A new survey of mortgage brokers reveals that one in three prospective home buyers who had signed purchase and sale agreements in August ended up cancelling.
August was a turbulent month for mortgage lenders, as many investors stopped buying securities backed by home loans because of fears of rising delinquencies and defaults.
Not all of the cancellations reported in the survey of 1,744 mortgage brokers by Campbell Communications Inc. were the result of problems funding loans.
Some deals fell through because buyers could not get approved for a loan or withdrew their offer. In other cases the lender did not honor a loan commitment, went bankrupt or stopped funding loans. Interest-rate changes killed some deals, and sellers backed out of others.
Detailed breakdowns of the reasons purchase agreements were cancelled are available only to those who purchase the survey from Campbell Communications.
But survey designer Thomas Popik of Geosegment Systems did say mortgage brokers reported that about one-third of all subprime mortgage applications — both purchase and refinance — were declined in August. A “much lower” percentage of prime conforming and prime jumbo loans were turned down, Popik said.
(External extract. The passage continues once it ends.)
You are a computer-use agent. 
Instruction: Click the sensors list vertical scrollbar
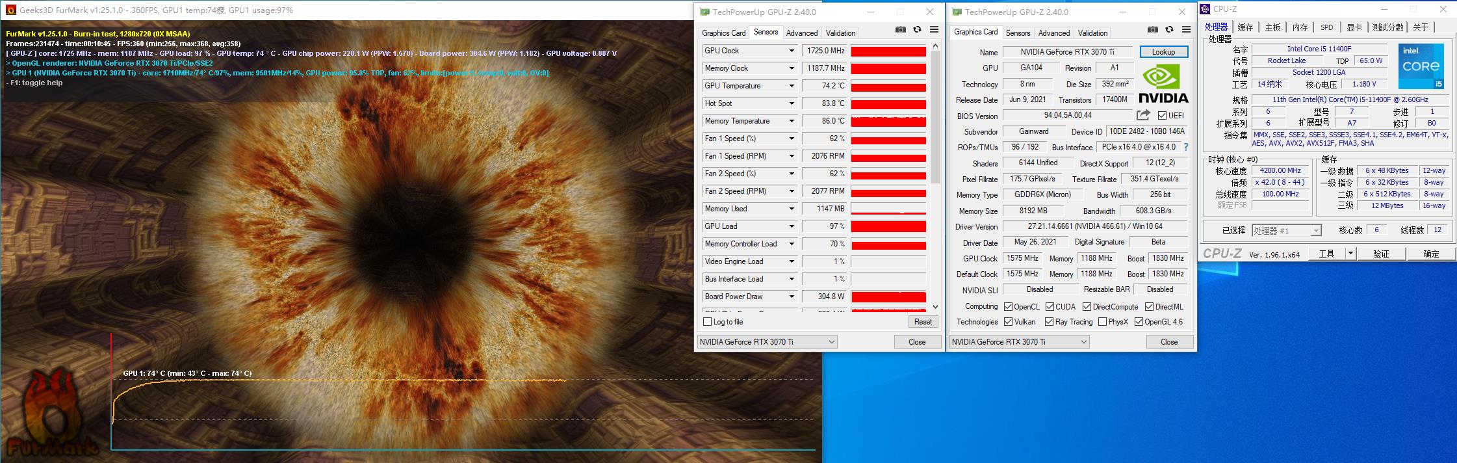pos(935,117)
Popik said 56 percent of subprime borrowers who had signed purchase and sale agreements in August saw those deals fall through for various reasons, compared with a cancellation rate of 21 percent for prime borrowers.
“In general, what’s happening in the marketplace is the subprime borrowers are having trouble getting approved, and the prime borrowers are holding back from the transactions, perhaps because they think they might get a slightly better deal later on,” Popik said.
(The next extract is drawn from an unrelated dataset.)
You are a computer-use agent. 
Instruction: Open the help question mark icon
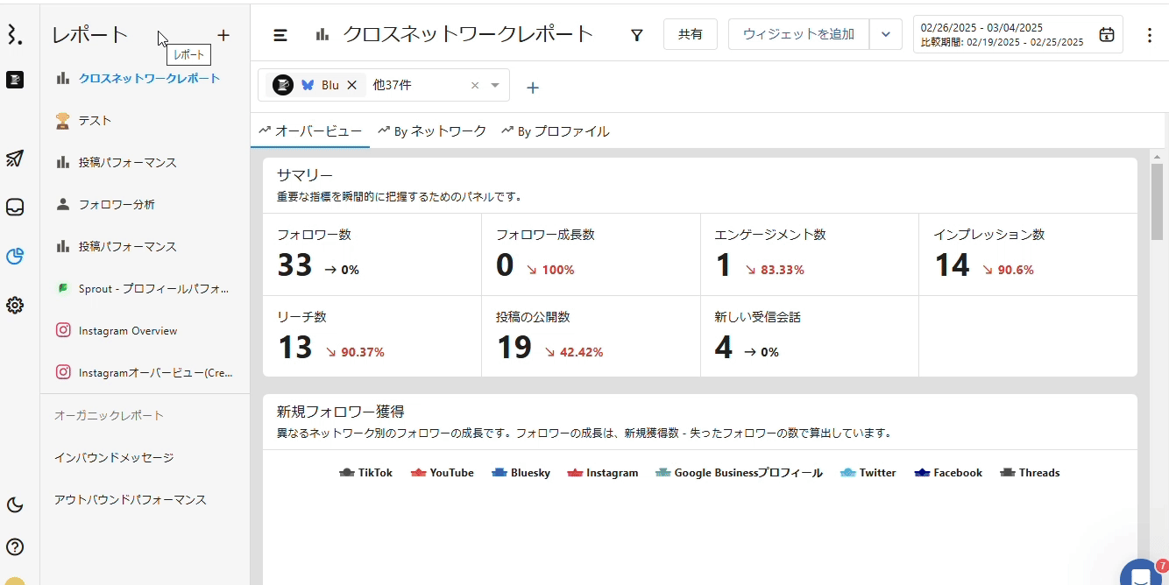[x=15, y=547]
When Campbell Communications surveyed real estate agents in 2004 — when the housing boom was in full swing — only 4 percent of home purchase closings failed for mortgage-related reasons.
While 33 percent of prospective buyers saw their closings fall through in August, “the flip side is that most people who had planned on buying a new home … were still able to close on those transactions,” Popik said. “Whether that situation will persist through the fall and into next year is another question entirely.”
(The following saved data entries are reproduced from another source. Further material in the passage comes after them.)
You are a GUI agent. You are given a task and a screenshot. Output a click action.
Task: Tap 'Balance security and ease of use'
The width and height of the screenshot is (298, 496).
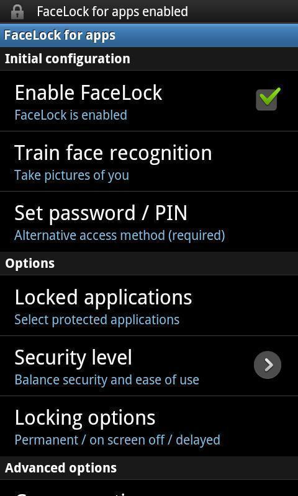point(107,379)
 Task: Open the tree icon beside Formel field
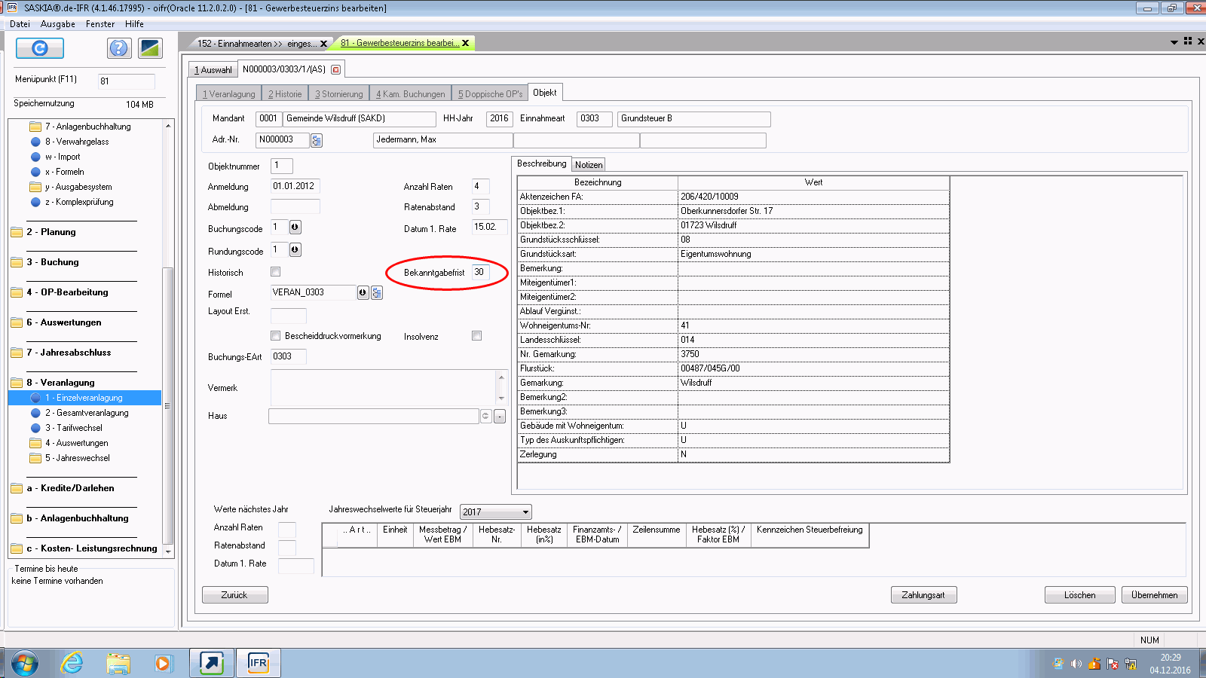(377, 293)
A more troubling statistic, perhaps, was the survey’s finding that 57 percent of borrowers facing interest-rate resets on their adjustable-rate mortgages (ARM) were unable to refinance. That could push up delinquencies and defaults if those borrowers are unable to manage higher monthly payments.
The problem was more acute for subprime ARM borrowers — 64 percent were unable to refinance. But 50 percent of those seeking prime conforming mortgages were also unable to move into new loans, the survey found.
The most common issues for subprime borrowers seeking to refinance were the lack of subprime loan programs, and FICO scores that excluded them from other programs, the survey found. Prime borrowers found property appraisals and loan-to-value (LTV) ratios were impediments to refinancing.
Mortgage brokers surveyed said LTVs for prime jumbo loans had tightened substantially, averaging 90 percent, with the minimum acceptable FICO score averaging 679.
Loan production was down 20 percent in August for prime conforming loans and 50 percent for Alt-A loans, the survey found. One-third of mortgage brokers said their most frequently used subprime lenders were no longer accepting applications or funding loans in August, and that 15 percent of jumbo lenders had taken similar steps. Some 20 percent of commitments to fund subprime loans were not met during August, the survey found.
Asked who they were most likely to work with in the future, mortgage brokers named Countrywide Financial Corp. as the lender of choice for prime loans, and Merrill Lynch’s First Franklin subsidiary for subprime loans.
Popik said that retail mortgage lenders like bank loan officers were not included in the survey, but mortgage brokers originate between one-third and 60 percent of all home loans, with a heavier concentration in subprime and Alt-A loans.
“We looked at mortgage brokers because they deal with multiple lenders, and have their fingers on the pulse of the marketplace,” Popik said.
Cambpell Communications will release the results of a survey of correspondent lenders in about a week, Popik said, covering the month of September, Popik said.